9780062257390A little over thirty years ago, on a June day just before sunset … a man came toward me with a length of piano wire stretched between his hands, and the intention of ending my days. I was 14 years old and many had already died at his hands … I have my sister to thank that I am here to tell what happened that day. Two ties, it was my sister who saved me, though I was not able to do the same for my sister.

 Rachel Torricelli and her younger sister Patty are growing up in a small, poor, suburban area in Marin County, southern California, eight miles north of San Francisco’s Golden Gate Bridge. Their father is the chief homicide detective, a charming, romantic, habitual philanderer whose escapades have shattered his marriage. Patty is a gifted athlete but hardly speaks except to Rachel to whom she is devoted.

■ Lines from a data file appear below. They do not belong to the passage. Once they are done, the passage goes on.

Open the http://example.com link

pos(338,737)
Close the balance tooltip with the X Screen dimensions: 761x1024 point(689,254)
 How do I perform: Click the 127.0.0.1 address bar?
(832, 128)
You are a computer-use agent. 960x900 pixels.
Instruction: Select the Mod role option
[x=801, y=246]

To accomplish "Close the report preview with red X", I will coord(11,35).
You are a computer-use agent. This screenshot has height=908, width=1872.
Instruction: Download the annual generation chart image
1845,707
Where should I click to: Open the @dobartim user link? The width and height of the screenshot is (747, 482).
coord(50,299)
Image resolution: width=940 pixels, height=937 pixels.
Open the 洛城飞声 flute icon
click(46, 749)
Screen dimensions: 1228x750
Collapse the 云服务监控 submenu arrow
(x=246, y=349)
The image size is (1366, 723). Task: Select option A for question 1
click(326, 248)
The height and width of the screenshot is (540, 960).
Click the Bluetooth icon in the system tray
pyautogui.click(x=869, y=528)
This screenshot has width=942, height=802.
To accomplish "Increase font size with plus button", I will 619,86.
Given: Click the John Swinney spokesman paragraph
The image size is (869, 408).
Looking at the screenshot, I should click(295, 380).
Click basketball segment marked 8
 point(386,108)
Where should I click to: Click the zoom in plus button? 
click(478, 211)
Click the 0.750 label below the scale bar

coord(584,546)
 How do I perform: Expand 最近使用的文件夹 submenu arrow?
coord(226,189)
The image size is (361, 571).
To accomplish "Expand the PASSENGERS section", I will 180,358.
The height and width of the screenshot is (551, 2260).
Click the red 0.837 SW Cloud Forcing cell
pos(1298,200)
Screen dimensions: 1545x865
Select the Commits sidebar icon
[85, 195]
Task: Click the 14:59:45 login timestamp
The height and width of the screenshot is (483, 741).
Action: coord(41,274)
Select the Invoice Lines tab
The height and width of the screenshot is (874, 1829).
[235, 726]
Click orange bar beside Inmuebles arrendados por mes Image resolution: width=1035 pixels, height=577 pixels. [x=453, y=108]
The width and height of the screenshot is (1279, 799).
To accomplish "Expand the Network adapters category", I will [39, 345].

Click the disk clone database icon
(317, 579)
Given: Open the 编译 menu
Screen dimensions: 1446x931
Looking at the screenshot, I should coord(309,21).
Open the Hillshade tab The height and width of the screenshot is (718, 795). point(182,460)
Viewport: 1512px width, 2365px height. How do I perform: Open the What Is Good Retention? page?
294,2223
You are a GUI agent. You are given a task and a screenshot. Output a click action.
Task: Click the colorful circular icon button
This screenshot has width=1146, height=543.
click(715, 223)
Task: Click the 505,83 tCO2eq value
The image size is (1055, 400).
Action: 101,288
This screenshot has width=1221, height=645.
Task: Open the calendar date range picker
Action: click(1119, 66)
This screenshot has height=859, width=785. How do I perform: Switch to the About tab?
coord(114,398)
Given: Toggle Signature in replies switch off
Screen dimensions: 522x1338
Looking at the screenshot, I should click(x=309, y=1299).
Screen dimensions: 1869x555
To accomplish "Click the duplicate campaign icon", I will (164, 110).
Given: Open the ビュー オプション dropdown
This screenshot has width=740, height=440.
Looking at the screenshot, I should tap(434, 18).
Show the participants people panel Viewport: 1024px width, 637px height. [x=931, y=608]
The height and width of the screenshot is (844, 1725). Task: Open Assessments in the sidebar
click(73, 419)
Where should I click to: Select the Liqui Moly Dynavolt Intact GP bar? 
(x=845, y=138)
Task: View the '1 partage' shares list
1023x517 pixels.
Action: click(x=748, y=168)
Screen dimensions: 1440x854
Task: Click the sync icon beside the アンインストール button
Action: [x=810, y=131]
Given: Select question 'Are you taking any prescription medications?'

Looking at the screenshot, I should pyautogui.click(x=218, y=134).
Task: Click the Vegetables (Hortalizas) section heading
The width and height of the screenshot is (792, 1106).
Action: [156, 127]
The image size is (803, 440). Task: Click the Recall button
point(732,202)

Rachel believes she has the gift of seeing the future and has a scarily mature understanding of her parents relationship.

“The problem between our parents, maybe, was that of all the women, our mother may have been the only one who appeared immune to our father’s romantic tactics, and for a man accustomed to charming the female population of the entire San Francisco Bay area this must have taken the wind right out of his sales.”

To all effect abandoned by their mother, a depressive who has retreated into her own private world after the breakdown of the marriage,  the sisters are content to be left to their own devices and spend much of their time playing imaginative games in the sprawling foothills of the mountains close to their home. Then the first body is found thrusting their father  into the limelight.  For Rachel, his elevation to celebrity status transforms her life from the periphery of the school social scene to a member of the inner circle.

But as the body count rises and police seem no nearer to finding the killer community support wanes. For the sisters, witnessing  the highly public erosion of their father’s position and his ensuing physical deterioration is agonising and they devise a plan to help him with deadly repercussions.

After Her is loosely based on a real-life series of murders of young women in Marin County in the late 1970s by the Trailside Killer (re-named the Sunset Strangler by Maynard.)  Whilst overall an entertaining page-turner, as a straight thriller it is a bit light on for suspense, and the family revelation thirty years after the main events is only slightly less expected than the pretty silly plot twist when Rachel turns detective.

Maynard is at her strongest when focusing on the ebbs and flows of the relationship between the two sisters. Her tone as the voice of Rachel, with all its teenage angst, expectation and invincibility, is terrific. And she is skilled at depicting the nuances, pressures and petty cruelties of small town living. In police chief Anthony Torricelli, Maynard has created an intriguing, flawed but charming and genuinely caring character. Her portrayal of the relationship between him and Rachel is one of the book’s highlights.

Joyce Maynard is a former reporter with the New York Times and is author of best sellers Labor Day (which has been made into a film starring Kate Winslet) and The Good Daughters. She also wrote the internationally-successful memoir At Home in the World about her relationship with the reclusive author J D Salinger.